Stateless LLMs: Why CLAUDE.md, session handoffs, and context engineering exist

Ever watch Groundhog Day? Phil wakes up every morning to the same day, but he’s the only one who remembers the loops - everyone else is living February 2nd for the first time, every time. That’s you and Claude. You remember yesterday’s session, last week’s decisions, that thing that broke three days ago. Claude wakes up fresh every session with no memory of anything. You say “let’s continue the auth feature” and Claude asks what project you’re even working on. This is called stateless - the system doesn’t retain information between interactions.

WHY IT’S DESIGNED THIS WAY There’s no memory built in - each conversation starts fresh. Saving everyone’s chat history would require massive infrastructure, and you’d hit context limits fast anyway. So instead you just catch Claude up at the start of each session.

FIGHTING AI MEMORY LOSS VS WORKING WITH IT

In the movie, early Phil fights the loop - he’s frustrated, angry, exhausted from explaining to people who don’t remember him, and he gets nowhere. Late Phil works with the loop. He leaves notes for himself, builds routines, knows exactly what to say to get the outcome he wants, and becomes the most competent person in town. You want to be Late Phil.

Early Phil energy is “Why don’t you remember?! We talked about this yesterday!” Late Phil energy is “Here’s the context you need, the RFC has the current state, let’s pick up from step 3.”

HOW LLM MEMORY ACTUALLY WORKS

Chat interfaces have gotten better at this - ChatGPT auto-loads memory across sessions, Claude.ai has opt-in memory per project, and Gemini pulls context from Google Workspace. But for coding workflows - Claude Code, API calls, most dev tooling - you’re usually working with the raw stateless model. That means you need to understand what layer of memory you’re actually dealing with:

Chat session memory - Within one conversation, the AI remembers everything. Reference something from 20 messages ago and it’s still there. Close the chat? Gone. This is ephemeral - if you want a record of what happened, you can set up a command logging hook to capture it. In Claude Code, /context shows you how much of this you’ve used.
Persistent memory - Your files. CLAUDE.md, RFCs, git history, documentation. These survive across sessions. This is how you “teach” the AI each time - you give it something to read. This is what you build.
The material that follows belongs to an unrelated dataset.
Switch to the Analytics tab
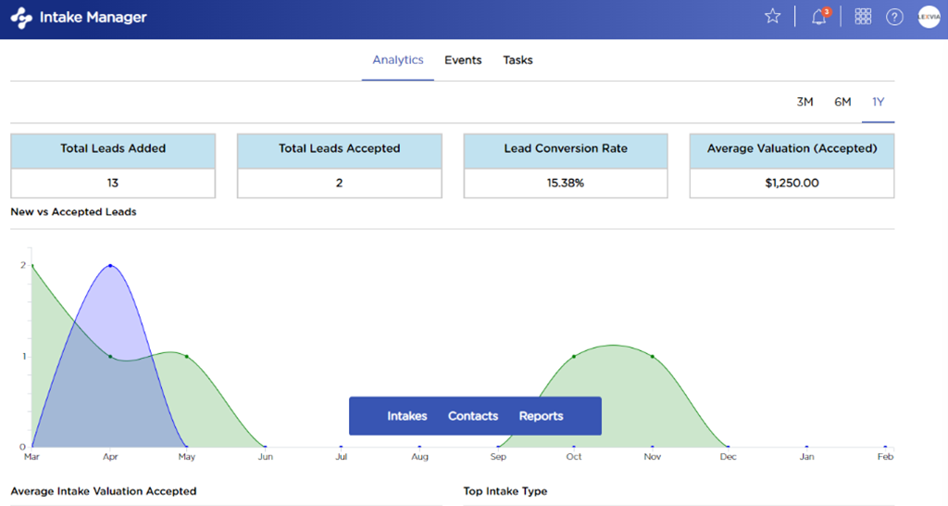Viewport: 948px width, 506px height. pyautogui.click(x=397, y=60)
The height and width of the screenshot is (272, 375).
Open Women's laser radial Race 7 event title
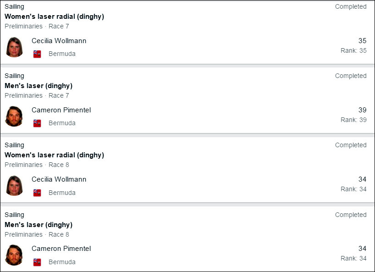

And if you’re using raw API calls without session management, you don’t even get chat session memory - every request starts from zero.

For vibe coding, you’re almost always in chat session memory territory - which means persistent memory is something you create yourself through documentation. That’s why CLAUDE.md, RFCs, and all the context engineering stuff exists.

WORKFLOWS THAT WORK AROUND STATELESSNESS

Once you accept that the AI won’t remember, you start building systems instead of depending on memory. These are the kinds of patterns we cover in our Workflows section:

CLAUDE.md is your morning briefing. Phil learned to start every day the same way - catching himself up on what matters. Your CLAUDE.md is that briefing. Project context, patterns, preferences - all there to read at the start of every session.
RFCs are your save points. For multi-session work, an RFC tracks what’s done, what failed, and exactly where to pick up. It’s the difference between “continue the auth thing” (no idea what you mean) and “read the RFC, we’re on step 3” (picks up instantly).
Slash commands are your saved prompts. Complex workflows you’d otherwise re-type every session - saved as files, invoked with /command. Statelessness means the AI forgets your preferred prompts too, so you write them down.
Hooks are your guardrails. If there’s something that should never happen - like committing API keys - don’t rely on memory. Hook it. Automated rules that fire every time.

WHY FRESH SESSIONS ARE ACTUALLY BETTER

There’s a real phenomenon called context poisoning - when errors or bad assumptions make it into the conversation, the AI treats them as examples to follow, mistakes snowball, and the model tries to “fix” things with patches that introduce more problems. Research on context rot shows performance degrades as context length grows, even on simple tasks. The recommended fix is literally just “hard reset the session - starting fresh is the most reliable solution.”

So statelessness isn’t just a limitation you work around - it’s actually protecting you from accumulated confusion. Every new session is the AI at its sharpest, unburdened by yesterday’s wrong turns. You just have to be Phil about it: good notes, good systems, start each session with intention.